• _Required task_
Copy the rows, starting at the first one and ending at the line that contains "Action: (x=518, y=459)". Substitute "value axis" for "price axis" and leave everything else unchanged.
— START Data —
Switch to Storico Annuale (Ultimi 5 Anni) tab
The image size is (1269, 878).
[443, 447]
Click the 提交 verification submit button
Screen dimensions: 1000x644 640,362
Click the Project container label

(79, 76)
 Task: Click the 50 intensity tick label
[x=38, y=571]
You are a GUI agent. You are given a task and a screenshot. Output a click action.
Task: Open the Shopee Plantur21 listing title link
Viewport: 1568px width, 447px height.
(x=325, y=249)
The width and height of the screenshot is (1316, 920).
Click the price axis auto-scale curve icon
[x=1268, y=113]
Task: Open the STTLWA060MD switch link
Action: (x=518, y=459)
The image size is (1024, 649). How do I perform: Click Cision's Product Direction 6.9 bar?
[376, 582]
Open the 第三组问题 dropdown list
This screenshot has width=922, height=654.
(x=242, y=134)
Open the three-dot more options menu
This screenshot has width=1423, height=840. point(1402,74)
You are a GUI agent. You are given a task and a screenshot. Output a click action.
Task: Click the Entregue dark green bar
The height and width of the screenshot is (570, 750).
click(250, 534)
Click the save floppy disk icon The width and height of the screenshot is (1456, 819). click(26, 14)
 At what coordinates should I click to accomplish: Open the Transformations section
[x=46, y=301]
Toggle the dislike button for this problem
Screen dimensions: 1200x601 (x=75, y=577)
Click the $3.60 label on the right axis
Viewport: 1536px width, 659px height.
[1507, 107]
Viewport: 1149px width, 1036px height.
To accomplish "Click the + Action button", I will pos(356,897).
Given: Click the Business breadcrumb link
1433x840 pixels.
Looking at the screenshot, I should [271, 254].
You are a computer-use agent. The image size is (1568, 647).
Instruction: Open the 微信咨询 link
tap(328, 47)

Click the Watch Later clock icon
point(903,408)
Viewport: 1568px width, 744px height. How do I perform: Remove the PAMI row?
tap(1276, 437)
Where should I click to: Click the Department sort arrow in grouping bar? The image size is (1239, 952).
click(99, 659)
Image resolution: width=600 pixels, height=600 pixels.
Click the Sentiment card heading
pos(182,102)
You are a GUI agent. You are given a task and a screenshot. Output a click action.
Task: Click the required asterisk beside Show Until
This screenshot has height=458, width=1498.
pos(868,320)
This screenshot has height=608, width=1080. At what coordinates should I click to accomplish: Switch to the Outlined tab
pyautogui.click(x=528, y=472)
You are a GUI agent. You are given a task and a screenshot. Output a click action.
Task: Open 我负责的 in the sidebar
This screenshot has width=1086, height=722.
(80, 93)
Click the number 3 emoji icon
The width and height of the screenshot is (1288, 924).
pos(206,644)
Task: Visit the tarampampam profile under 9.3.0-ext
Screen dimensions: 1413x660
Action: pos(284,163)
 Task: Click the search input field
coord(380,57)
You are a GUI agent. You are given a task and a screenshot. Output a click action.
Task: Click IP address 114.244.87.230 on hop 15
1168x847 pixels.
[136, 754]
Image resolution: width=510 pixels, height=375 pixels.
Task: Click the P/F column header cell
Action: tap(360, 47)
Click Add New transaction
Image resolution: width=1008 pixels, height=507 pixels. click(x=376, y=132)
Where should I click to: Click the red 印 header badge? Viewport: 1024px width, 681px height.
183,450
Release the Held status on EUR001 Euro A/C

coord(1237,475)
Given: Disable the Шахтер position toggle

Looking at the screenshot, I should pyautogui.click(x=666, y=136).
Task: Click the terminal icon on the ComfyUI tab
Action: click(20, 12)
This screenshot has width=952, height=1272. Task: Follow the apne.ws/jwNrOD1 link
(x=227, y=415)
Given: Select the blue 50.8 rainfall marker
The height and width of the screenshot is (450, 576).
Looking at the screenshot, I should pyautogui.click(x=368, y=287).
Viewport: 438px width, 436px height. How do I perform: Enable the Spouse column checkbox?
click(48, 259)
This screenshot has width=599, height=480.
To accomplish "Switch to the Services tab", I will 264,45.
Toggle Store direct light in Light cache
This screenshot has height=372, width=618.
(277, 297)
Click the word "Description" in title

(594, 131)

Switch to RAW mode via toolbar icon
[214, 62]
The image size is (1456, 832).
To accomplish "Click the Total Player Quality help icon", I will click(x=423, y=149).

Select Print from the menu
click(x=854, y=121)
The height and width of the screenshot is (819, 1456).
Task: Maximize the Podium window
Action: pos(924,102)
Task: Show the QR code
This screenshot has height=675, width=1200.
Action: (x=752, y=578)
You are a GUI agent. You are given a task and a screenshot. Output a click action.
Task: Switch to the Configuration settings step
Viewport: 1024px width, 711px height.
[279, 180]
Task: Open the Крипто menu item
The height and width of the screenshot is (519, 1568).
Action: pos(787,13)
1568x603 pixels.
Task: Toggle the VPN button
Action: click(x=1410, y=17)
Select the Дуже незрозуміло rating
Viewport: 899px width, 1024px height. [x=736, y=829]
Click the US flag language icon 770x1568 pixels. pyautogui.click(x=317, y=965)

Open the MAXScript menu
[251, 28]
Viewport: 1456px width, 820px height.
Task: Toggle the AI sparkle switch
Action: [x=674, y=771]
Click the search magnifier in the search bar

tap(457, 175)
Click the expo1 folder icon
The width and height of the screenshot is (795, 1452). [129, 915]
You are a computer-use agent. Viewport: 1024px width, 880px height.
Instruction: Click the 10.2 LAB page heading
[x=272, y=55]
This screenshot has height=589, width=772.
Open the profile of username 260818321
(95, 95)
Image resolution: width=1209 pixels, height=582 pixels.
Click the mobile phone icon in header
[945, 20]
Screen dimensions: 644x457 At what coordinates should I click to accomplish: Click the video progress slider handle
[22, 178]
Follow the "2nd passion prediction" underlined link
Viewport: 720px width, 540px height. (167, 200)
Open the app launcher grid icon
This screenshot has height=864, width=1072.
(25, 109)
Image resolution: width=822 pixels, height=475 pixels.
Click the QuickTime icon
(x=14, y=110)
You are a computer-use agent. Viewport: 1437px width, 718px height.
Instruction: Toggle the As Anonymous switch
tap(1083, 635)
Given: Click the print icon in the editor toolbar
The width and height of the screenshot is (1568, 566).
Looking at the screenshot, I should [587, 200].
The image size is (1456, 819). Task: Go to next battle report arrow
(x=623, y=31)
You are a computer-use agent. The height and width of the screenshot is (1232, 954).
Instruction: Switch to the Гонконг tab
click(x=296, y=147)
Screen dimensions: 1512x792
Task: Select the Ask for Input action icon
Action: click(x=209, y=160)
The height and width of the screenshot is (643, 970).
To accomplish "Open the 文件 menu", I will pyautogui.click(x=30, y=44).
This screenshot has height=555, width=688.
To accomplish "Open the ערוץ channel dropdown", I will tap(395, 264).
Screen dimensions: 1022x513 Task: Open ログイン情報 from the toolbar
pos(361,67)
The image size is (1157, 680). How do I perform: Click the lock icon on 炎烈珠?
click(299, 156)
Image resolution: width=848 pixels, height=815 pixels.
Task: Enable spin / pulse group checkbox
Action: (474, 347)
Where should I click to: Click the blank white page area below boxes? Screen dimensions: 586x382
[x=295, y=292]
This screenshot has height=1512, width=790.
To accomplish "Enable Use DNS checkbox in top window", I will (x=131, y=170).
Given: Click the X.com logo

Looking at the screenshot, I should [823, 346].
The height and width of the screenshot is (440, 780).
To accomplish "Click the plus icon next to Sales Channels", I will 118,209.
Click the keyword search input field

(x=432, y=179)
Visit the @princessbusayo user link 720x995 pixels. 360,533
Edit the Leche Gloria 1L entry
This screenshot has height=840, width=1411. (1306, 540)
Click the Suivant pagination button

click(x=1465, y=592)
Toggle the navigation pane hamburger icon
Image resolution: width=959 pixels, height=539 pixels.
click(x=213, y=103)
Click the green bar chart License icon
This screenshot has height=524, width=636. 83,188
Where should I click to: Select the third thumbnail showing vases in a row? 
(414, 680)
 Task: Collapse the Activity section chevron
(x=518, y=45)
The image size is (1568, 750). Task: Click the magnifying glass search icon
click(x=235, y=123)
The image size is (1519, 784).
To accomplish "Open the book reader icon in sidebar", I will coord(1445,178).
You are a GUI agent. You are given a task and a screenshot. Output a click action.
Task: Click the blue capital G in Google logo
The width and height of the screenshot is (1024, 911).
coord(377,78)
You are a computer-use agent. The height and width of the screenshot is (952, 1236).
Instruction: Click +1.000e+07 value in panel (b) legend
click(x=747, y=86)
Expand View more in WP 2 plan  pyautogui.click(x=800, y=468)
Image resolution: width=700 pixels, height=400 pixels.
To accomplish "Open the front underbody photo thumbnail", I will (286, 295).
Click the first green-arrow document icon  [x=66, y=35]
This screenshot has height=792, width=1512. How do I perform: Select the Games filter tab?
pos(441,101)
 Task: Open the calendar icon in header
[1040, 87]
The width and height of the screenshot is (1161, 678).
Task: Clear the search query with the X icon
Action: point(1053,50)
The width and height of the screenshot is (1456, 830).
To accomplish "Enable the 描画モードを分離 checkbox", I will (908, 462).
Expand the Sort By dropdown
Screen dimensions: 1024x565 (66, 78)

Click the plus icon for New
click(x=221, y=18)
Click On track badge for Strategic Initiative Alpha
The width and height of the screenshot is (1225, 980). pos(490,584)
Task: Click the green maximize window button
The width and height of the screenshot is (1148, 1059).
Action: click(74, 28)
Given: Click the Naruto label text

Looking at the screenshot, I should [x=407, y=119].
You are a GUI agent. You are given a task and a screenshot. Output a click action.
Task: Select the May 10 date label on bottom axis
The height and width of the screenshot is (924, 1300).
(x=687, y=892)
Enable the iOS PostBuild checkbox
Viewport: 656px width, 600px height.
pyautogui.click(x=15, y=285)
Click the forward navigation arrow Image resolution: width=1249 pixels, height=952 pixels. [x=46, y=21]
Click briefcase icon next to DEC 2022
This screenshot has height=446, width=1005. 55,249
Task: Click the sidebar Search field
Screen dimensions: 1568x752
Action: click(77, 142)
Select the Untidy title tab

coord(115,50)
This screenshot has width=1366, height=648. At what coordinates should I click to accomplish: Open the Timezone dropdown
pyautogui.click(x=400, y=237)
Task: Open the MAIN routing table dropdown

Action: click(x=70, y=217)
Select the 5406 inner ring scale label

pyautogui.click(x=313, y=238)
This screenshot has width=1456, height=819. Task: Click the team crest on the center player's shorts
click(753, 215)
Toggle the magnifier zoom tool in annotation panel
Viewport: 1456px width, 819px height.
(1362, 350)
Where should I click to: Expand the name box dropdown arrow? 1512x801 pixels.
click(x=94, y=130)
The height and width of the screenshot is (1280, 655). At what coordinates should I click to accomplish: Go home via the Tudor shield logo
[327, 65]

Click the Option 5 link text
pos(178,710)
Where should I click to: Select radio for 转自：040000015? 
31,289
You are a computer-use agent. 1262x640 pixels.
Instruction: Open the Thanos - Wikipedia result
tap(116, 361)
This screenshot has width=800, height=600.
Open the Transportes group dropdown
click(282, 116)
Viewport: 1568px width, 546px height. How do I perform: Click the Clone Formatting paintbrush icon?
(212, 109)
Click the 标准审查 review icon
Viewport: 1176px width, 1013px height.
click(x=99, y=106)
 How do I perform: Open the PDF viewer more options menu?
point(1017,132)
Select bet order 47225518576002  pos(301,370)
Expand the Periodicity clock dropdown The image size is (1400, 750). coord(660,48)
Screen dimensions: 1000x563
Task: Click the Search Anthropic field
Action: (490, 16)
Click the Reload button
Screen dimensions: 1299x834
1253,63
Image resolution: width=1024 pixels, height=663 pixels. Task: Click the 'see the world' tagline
— END Data —
• _Task output_
Switch to Storico Annuale (Ultimi 5 Anni) tab
The image size is (1269, 878).
[443, 447]
Click the 提交 verification submit button
Screen dimensions: 1000x644 640,362
Click the Project container label

(79, 76)
 Task: Click the 50 intensity tick label
[x=38, y=571]
You are a GUI agent. You are given a task and a screenshot. Output a click action.
Task: Open the Shopee Plantur21 listing title link
Viewport: 1568px width, 447px height.
(x=325, y=249)
The width and height of the screenshot is (1316, 920).
Click the value axis auto-scale curve icon
[x=1268, y=113]
Task: Open the STTLWA060MD switch link
Action: (x=518, y=459)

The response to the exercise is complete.